Aliran-aliran Filsafat Pendidikan Modern
A.    Aliran progressivisme
            Progressivisme dinamakan instrumentalisme, karena aliran ini beranggapan bahwa kemampuan intelegensi manusia sebagai alat untuk hidup, untuk kesejahteraan, dan untuk mengembangkan kepribadian manusia. Dinamakan eksperimentalisme Karena aliran tersebut menyadari dan mempraktekkan asas eksperimen, untuk menguji suatu teori. Progressivisme dinamakan karena aliran ini menganggap lingkungan hidup itu mempengaruhi pembinaan kepribadian (Noor Syam, 1987: 228-229).

Isi Materi>
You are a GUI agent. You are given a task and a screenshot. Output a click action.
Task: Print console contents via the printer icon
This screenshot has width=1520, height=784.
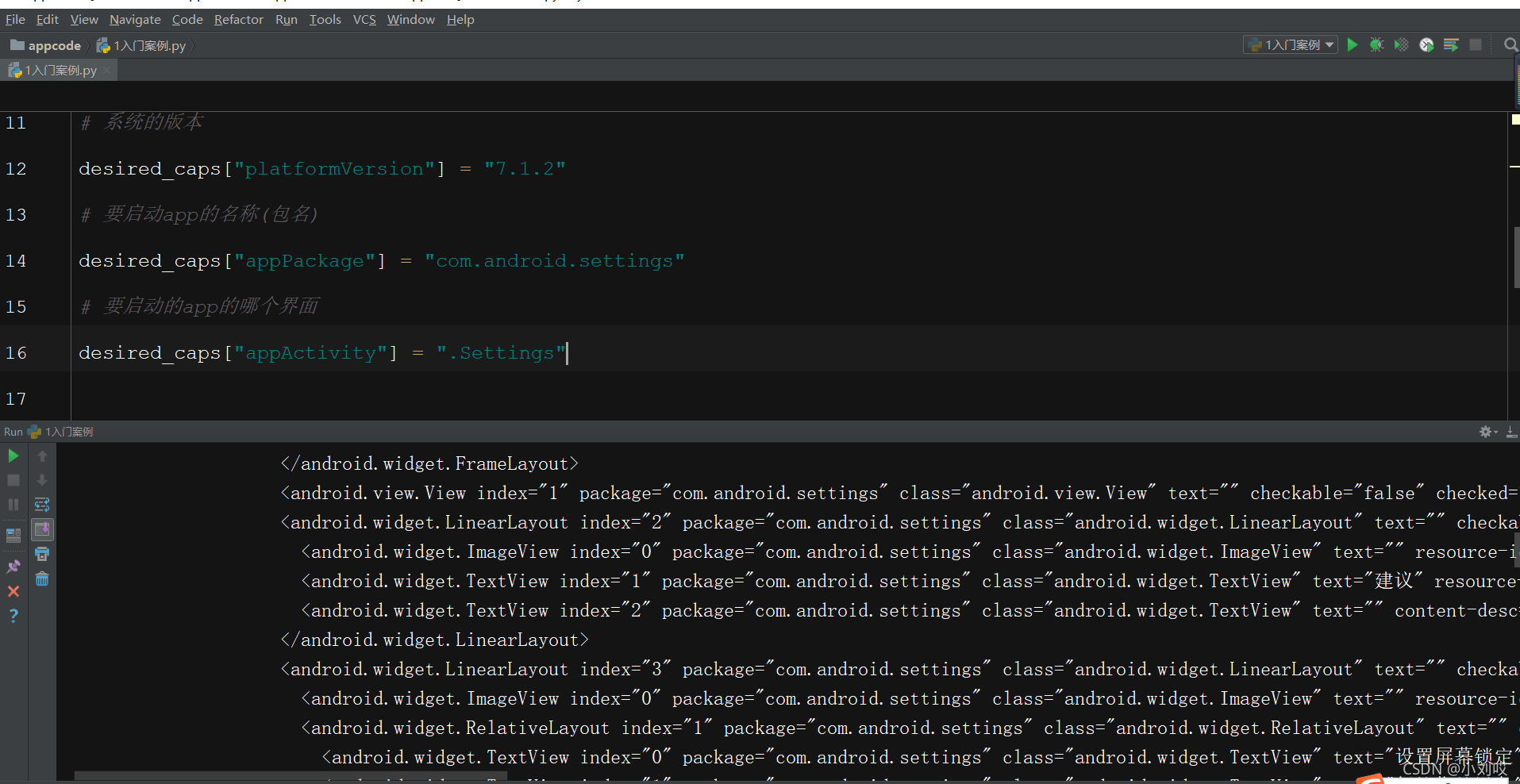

Daftar Tugas>
1. Tentukan apakah setiap pernyataan berikut sesuai dengan bacaan tentang aliran progressivisme, jawab dengan ya atau tidak, lalu kutip kata-kata bacaan yang menjadi penentunya. (a) Progressivisme disebut instrumentalisme karena memandang kemampuan intelegensi manusia sebagai alat untuk hidup. (b) Aliran ini disebut eksperimentalisme karena menolak asas eksperimen. (c) Sumber yang dirujuk dalam bacaan terbit pada tahun 1990.
2. Teruskan bacaan tentang aliran progressivisme mulai dari kalimat terakhirnya.
Materi tersebut tidak memiliki kaitan dengan bacaan.

Jawaban Setiap Tugas>
1.
(a) Ya: "Progressivisme dinamakan instrumentalisme, karena aliran ini beranggapan bahwa kemampuan intelegensi manusia sebagai alat untuk hidup"
(b) Tidak: "aliran tersebut menyadari dan mempraktekkan asas eksperimen, untuk menguji suatu teori"
(c) Tidak: "(Noor Syam, 1987: 228-229)"

2.
Tokoh-tokoh Progressivisme antara lain :
1.      Wiliam James
2.      John Dewey
3.      Hans Vaihinger
4.      Ferdinant Schiller dan George Santayana
1.      Pandangan Ontologi
            Ontologi progresivisme mengandung pengertian dan kualitas evolusionistis yang kuat. Pengalaman diartikan sebagai ciri dinamika hidup, dan hidup adalah perjuangan, tindakan dan perbuatan. Manusia akan tetap hidup berkembang, jika ia mampu mengatasi perjuangan, perubahan dan berani bertindak. Jelaslah, bahwa selain kemajuan atau progres, lingkungan dan pengalaman mendapatkan perhatian yang cukup dari progresivisme. Sehubungan dengan ini, menurut progresivisme, ide-ide, teori-teori atau cita-cita tidaklah cukup diakui sebagai hal-hal yang ada, tetapi yang ada ini haruslah dicari artinya bagi suatu kemajuan atau maksud-maksud yang lainnya. di samping itu manusia harus dapat memfungsikan jiwanya untuk membina hidup yang mempunyai banyak persoalan dan yang silih berganti.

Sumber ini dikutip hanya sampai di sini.